“The rent is too damn high,” famously proclaimed New York City perennial candidate Jimmy McMillan. The latest analysis from Harvard University’s State of the Nation’s Housing 2024 report suggests those who share McMillan’s views are unlikely to change their tune.
The report, tracking data up to Q2 2024, includes three major takeaways when it comes to U.S. rental markets:
- Rent growth has moderated, but not rent itself due to substantial growth in previous years.
- Rents remain highly elevated—especially compared to pre-Covid levels.
- The South and Southwest are experiencing the slowest rent growth.
In Q2 2024, rent increased by only 0.2%—this is specifically contrasted with peak rent growth of 15.3% during 2022. However, that growth has not reversed itself. Average asking rents, which sat around $1,400 in 2019, now sit closer to $1,800. (Growth from 2015 to 2019 was only about $1,200 to $1,400.)

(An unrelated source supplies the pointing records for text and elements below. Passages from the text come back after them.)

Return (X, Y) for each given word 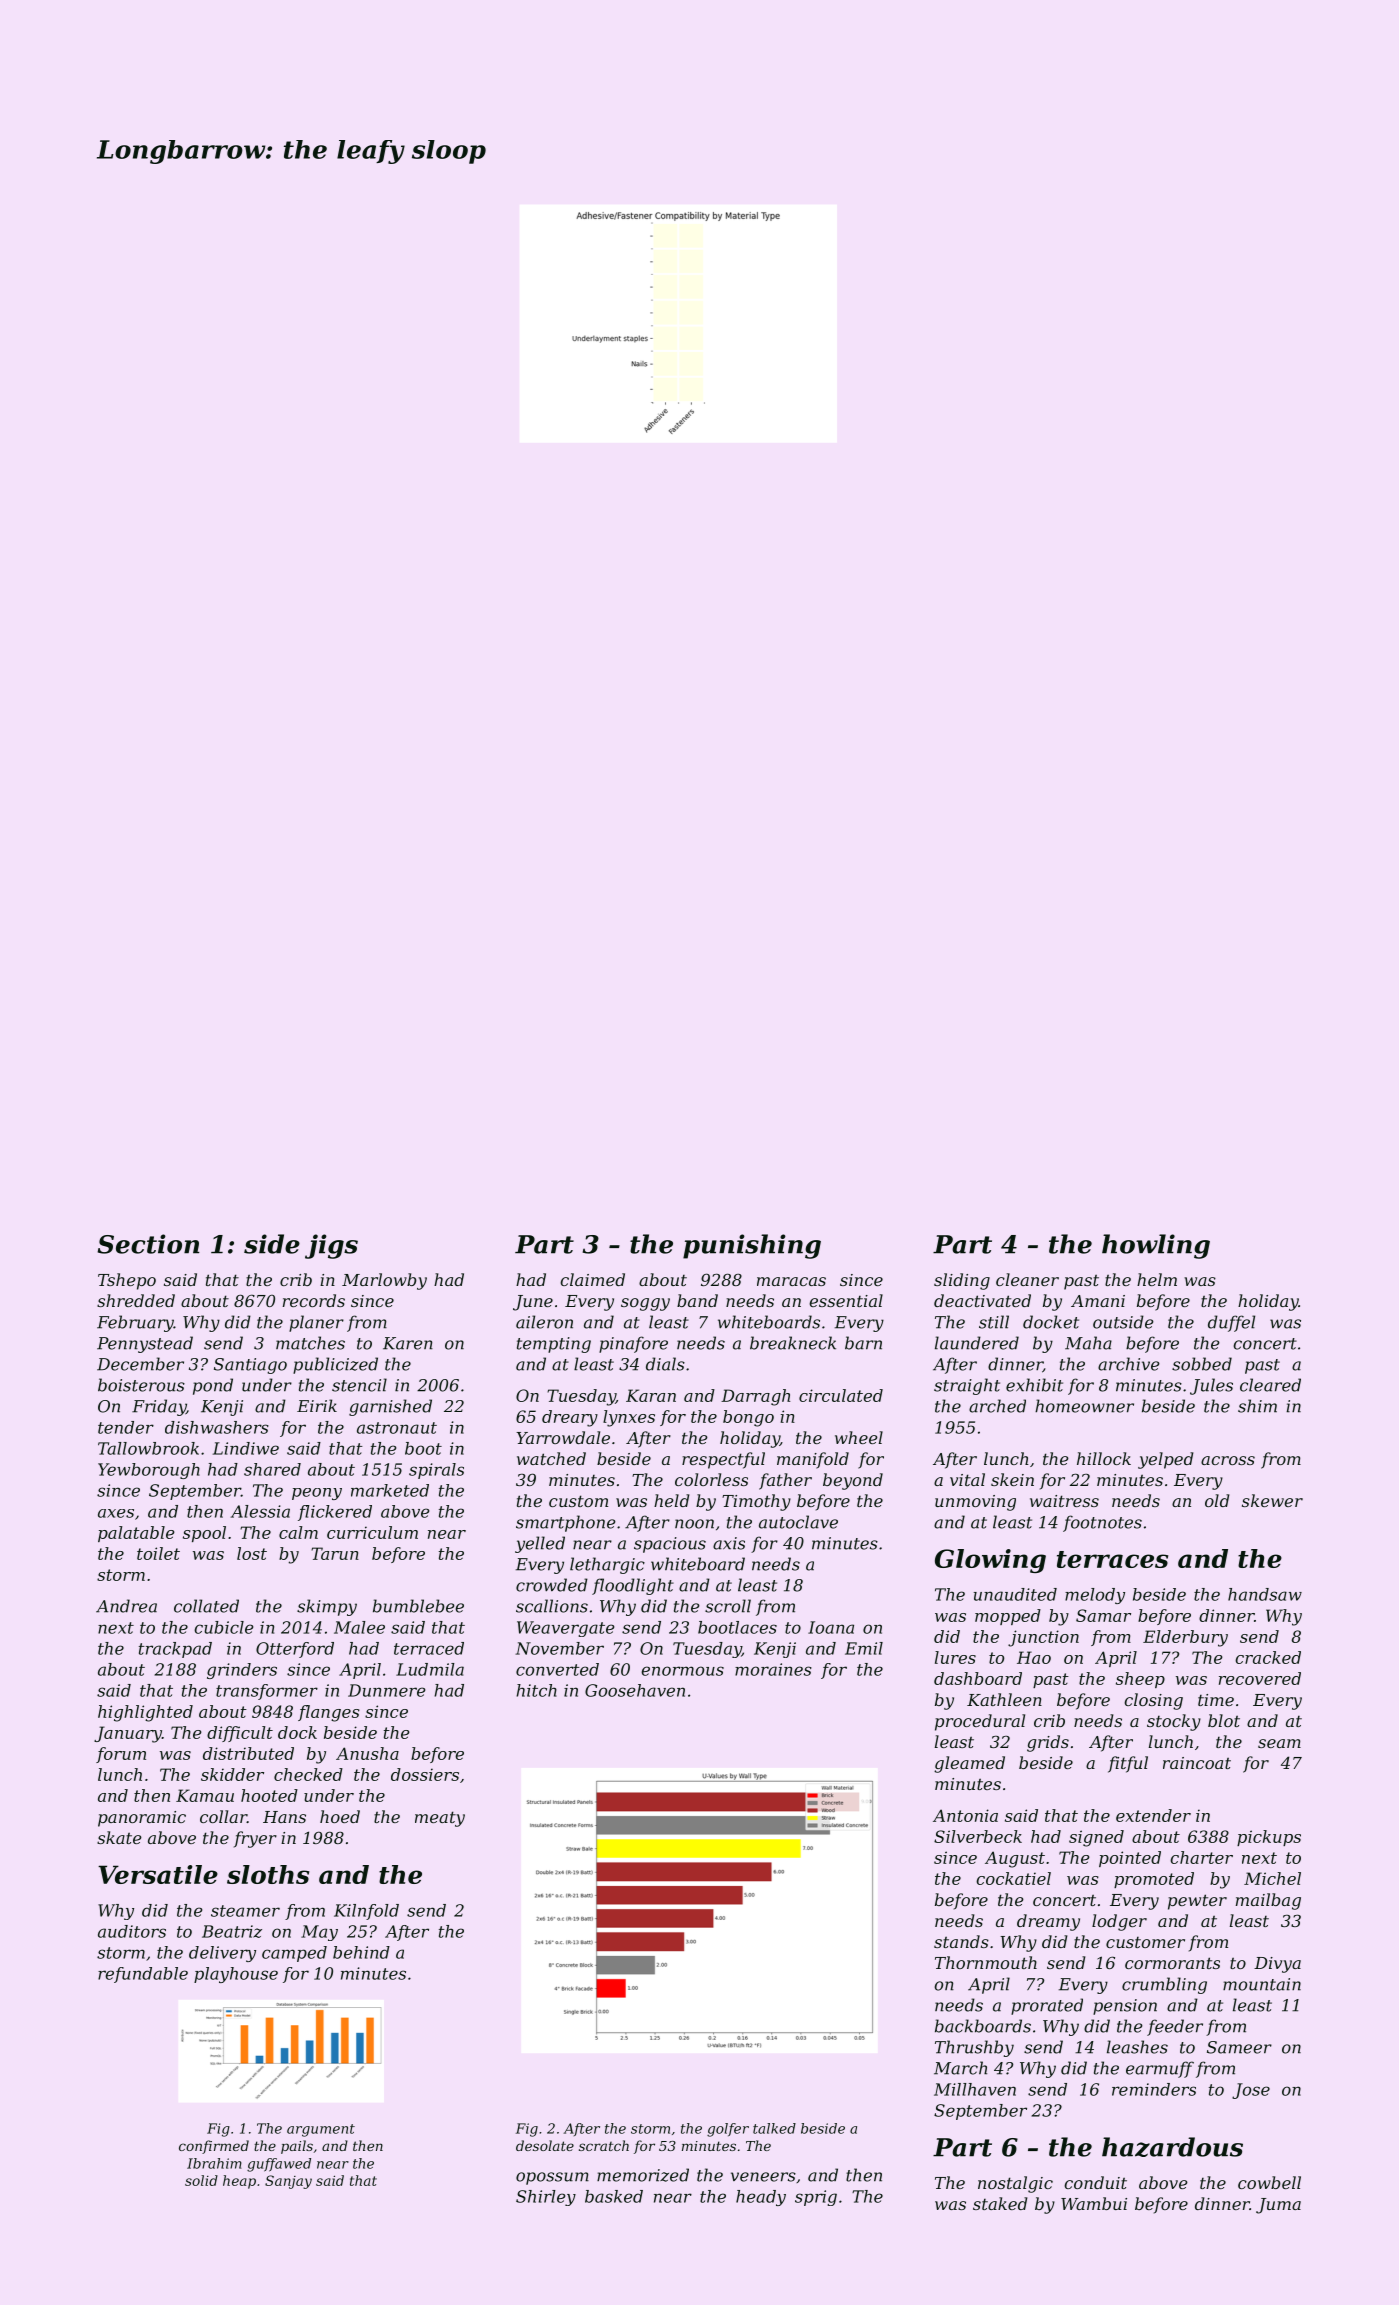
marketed (390, 1490)
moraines (773, 1669)
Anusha (367, 1753)
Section (148, 1244)
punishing (752, 1246)
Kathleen (1004, 1699)
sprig (816, 2198)
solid (201, 2180)
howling (1156, 1246)
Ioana (831, 1627)
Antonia (965, 1815)
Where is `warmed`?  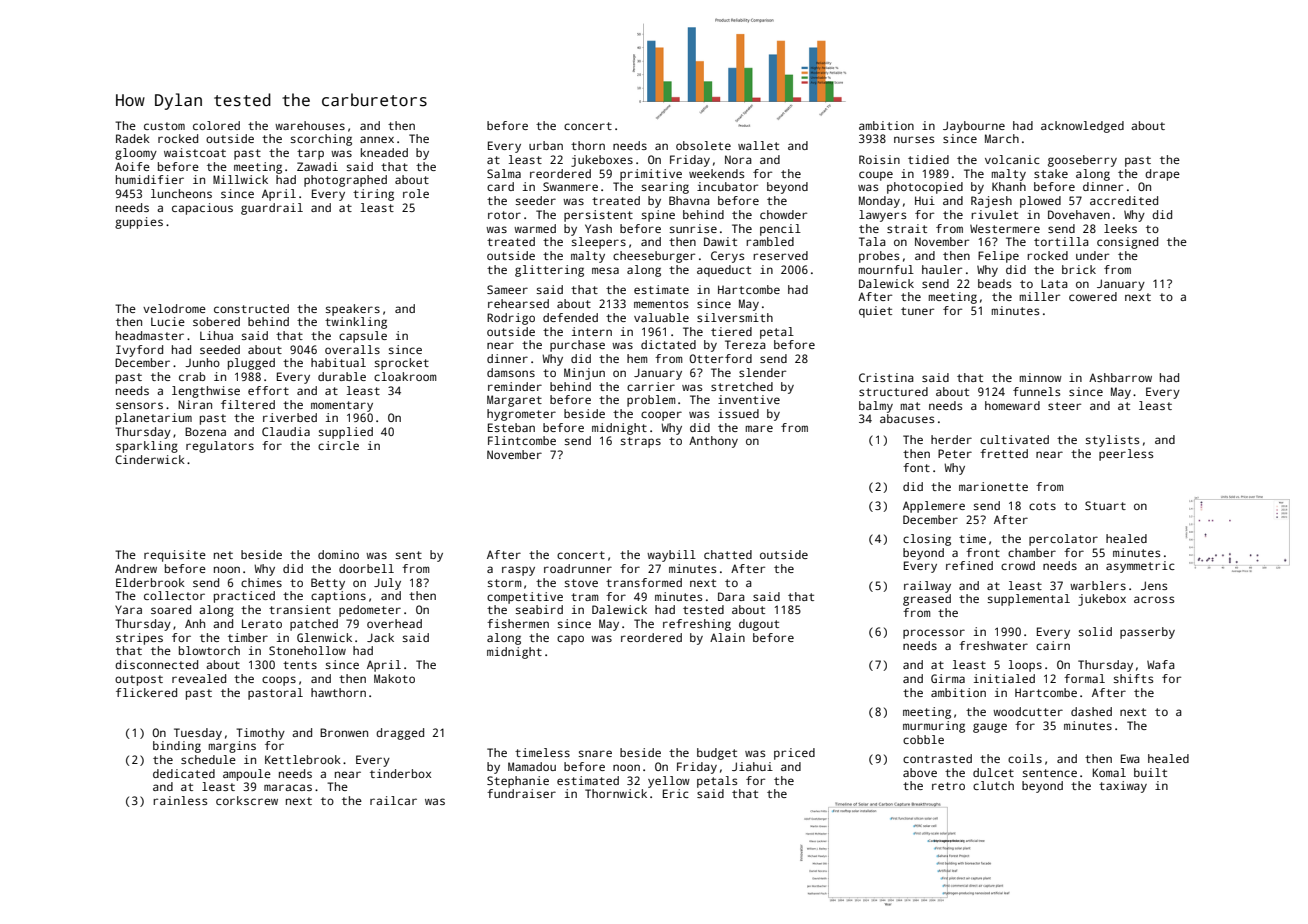 warmed is located at coordinates (535, 228).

However, the report also accounts for regional variances. Rent growth is recorded to be most slowed in the South and Southwest because those regions have gained the most new housing inventory. On the other hand, rent growth is higher in the Northeast and the Midwest.

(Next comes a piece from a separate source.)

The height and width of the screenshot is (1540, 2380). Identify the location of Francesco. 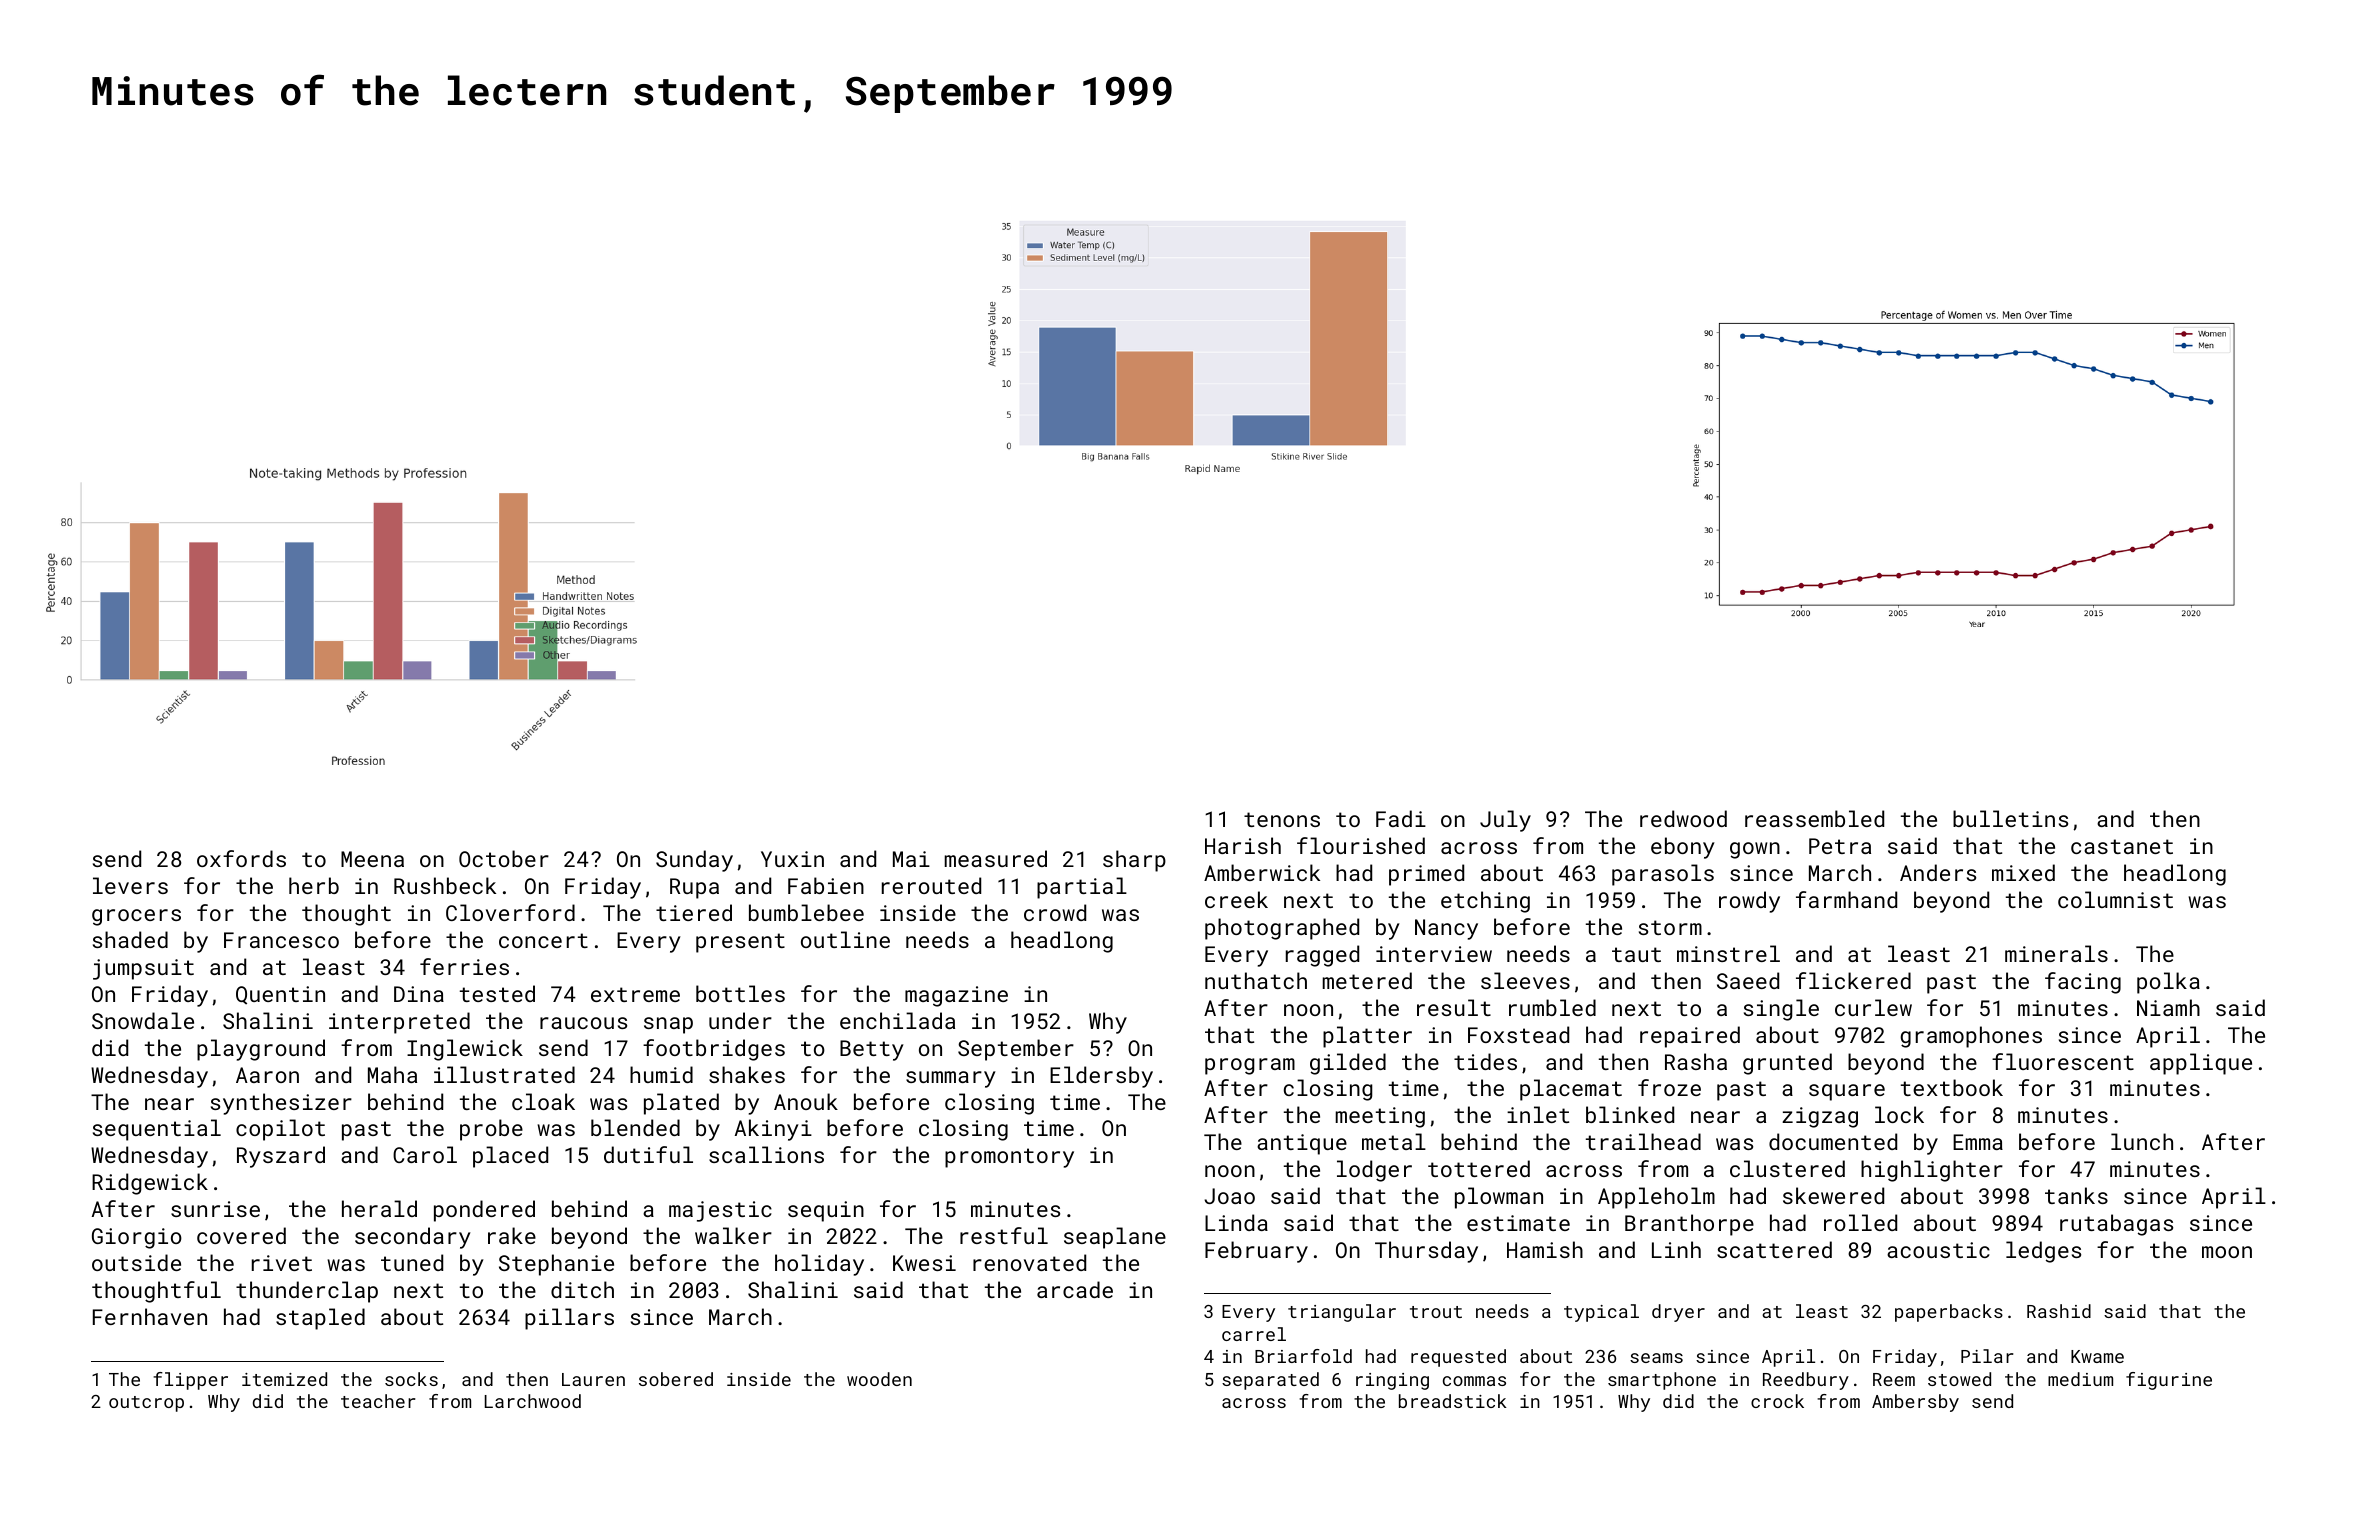
(281, 940).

However, those same regions with cooling rent growth also currently have the highest rent prices; before 2024, many Sunbelt metro areas saw some of the highest rent growth, so slight cooling isn’t enough to substantively drag down rent prices. For instance, Austin has posted a year-over-year rent decline of 7.4% in 2024—but cumulatively, from 2019 to 2024, rent increased 16.2%.
The report concludes that these rents have created “dire affordability issues,” especially since rent increases have outpaced income increases. Recommended policies to address this at the end of the paper include: “increased rental subsidies, preserving the existing rental stock, and subsidizing construction targeted toward moderate- and lower-income households.”